Your assignment
Find the word "SPIRIT" in the listing below, then return every line it appears in.

Provided material
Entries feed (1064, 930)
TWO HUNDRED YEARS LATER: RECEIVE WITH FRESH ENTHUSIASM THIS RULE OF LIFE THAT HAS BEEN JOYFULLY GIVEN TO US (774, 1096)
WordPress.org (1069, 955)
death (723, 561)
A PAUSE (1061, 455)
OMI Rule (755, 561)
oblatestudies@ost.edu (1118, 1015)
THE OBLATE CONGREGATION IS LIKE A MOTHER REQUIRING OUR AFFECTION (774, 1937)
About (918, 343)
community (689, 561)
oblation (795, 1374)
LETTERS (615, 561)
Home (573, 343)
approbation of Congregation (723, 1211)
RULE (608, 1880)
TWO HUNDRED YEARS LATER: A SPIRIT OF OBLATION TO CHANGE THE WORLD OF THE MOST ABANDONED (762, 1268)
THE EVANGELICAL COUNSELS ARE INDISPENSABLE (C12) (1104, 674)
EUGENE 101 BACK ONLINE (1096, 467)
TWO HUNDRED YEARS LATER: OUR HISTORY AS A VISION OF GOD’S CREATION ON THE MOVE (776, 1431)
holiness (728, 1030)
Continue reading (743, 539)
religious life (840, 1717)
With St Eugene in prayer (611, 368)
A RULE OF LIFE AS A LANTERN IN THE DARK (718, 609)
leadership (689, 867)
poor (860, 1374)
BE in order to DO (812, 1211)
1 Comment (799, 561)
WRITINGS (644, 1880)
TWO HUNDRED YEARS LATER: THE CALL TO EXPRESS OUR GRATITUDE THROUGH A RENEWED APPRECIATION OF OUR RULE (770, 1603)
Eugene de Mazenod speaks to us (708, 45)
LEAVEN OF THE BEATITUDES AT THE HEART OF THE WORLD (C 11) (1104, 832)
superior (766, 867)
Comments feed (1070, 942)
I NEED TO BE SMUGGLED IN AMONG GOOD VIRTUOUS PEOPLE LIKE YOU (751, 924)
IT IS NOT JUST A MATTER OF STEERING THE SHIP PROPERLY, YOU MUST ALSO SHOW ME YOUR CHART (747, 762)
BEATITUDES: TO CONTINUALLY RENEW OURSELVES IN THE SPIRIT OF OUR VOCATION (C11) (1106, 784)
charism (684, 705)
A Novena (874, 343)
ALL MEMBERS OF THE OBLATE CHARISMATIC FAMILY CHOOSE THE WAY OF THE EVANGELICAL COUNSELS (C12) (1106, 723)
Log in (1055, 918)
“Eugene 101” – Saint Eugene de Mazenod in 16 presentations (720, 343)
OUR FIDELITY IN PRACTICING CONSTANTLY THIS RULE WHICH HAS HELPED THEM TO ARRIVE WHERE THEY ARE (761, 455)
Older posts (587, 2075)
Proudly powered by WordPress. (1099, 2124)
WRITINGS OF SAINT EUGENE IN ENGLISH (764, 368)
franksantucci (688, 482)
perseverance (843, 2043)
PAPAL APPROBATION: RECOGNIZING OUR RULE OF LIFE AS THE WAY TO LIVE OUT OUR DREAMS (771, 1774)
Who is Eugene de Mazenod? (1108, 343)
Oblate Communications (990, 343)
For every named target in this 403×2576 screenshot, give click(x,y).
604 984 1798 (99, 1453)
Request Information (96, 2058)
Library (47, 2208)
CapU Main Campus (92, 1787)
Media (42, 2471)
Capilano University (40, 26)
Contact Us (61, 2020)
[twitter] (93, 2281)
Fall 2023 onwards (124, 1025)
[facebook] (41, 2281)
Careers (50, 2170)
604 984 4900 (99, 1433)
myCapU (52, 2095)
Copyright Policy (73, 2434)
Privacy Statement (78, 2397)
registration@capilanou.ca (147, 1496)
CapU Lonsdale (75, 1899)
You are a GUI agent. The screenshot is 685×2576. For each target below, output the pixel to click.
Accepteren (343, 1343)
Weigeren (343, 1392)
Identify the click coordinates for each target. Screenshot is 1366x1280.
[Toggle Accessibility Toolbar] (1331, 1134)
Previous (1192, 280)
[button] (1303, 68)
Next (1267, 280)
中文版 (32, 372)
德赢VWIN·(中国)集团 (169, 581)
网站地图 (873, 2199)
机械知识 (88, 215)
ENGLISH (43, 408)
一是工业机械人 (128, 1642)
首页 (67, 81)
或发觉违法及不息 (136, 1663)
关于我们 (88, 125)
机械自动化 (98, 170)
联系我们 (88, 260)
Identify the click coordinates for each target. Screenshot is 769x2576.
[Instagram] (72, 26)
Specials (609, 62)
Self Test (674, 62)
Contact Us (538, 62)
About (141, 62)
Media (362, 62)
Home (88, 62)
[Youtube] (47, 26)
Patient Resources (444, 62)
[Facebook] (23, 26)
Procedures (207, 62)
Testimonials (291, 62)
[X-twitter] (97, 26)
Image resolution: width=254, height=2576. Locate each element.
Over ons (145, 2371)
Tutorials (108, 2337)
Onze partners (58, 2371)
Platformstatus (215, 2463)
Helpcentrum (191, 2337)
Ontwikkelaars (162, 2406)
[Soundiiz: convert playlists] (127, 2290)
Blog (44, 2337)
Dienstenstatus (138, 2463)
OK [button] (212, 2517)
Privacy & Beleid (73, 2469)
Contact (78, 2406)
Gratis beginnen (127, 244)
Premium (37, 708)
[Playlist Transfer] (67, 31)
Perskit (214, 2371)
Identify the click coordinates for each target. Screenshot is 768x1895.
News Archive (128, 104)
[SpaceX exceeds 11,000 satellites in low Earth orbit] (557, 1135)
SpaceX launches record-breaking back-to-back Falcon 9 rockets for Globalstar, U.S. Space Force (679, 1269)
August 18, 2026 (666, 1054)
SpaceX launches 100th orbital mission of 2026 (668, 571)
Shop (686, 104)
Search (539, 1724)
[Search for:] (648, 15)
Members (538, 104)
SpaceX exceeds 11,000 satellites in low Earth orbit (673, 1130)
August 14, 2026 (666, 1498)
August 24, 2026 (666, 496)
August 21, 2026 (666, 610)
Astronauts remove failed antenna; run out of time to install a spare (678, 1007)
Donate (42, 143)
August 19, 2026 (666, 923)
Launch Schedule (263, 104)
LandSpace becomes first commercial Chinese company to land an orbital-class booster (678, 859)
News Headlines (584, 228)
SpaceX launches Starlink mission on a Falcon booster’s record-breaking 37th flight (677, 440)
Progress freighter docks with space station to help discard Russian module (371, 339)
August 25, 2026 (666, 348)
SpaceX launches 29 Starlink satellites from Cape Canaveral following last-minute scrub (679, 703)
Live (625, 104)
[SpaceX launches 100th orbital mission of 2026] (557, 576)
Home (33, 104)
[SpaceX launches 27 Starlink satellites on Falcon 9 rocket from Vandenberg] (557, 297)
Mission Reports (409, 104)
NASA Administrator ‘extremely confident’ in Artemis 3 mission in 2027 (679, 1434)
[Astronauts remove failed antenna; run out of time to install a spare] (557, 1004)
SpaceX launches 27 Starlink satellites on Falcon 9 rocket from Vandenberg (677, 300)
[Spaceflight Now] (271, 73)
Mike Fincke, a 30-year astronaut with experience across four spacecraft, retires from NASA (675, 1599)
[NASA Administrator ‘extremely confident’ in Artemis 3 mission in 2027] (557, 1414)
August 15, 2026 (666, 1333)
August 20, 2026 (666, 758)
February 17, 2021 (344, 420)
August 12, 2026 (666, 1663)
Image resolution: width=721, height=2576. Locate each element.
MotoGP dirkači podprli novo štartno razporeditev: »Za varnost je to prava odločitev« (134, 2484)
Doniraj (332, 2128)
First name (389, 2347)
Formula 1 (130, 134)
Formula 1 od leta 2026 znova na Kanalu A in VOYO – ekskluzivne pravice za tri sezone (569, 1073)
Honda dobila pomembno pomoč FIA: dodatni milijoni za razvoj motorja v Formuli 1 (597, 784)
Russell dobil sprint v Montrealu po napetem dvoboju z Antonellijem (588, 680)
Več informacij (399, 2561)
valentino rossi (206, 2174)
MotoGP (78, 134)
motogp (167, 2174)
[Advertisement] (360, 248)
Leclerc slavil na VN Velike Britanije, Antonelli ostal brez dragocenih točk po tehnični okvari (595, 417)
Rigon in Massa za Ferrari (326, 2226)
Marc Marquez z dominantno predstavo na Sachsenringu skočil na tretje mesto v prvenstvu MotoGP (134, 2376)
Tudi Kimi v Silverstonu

Output for this task
TWO HUNDRED YEARS LATER: A SPIRIT OF OBLATION TO CHANGE THE WORLD OF THE MOST ABANDONED (762, 1268)
BEATITUDES: TO CONTINUALLY RENEW OURSELVES IN THE SPIRIT OF OUR VOCATION (C11) (1106, 784)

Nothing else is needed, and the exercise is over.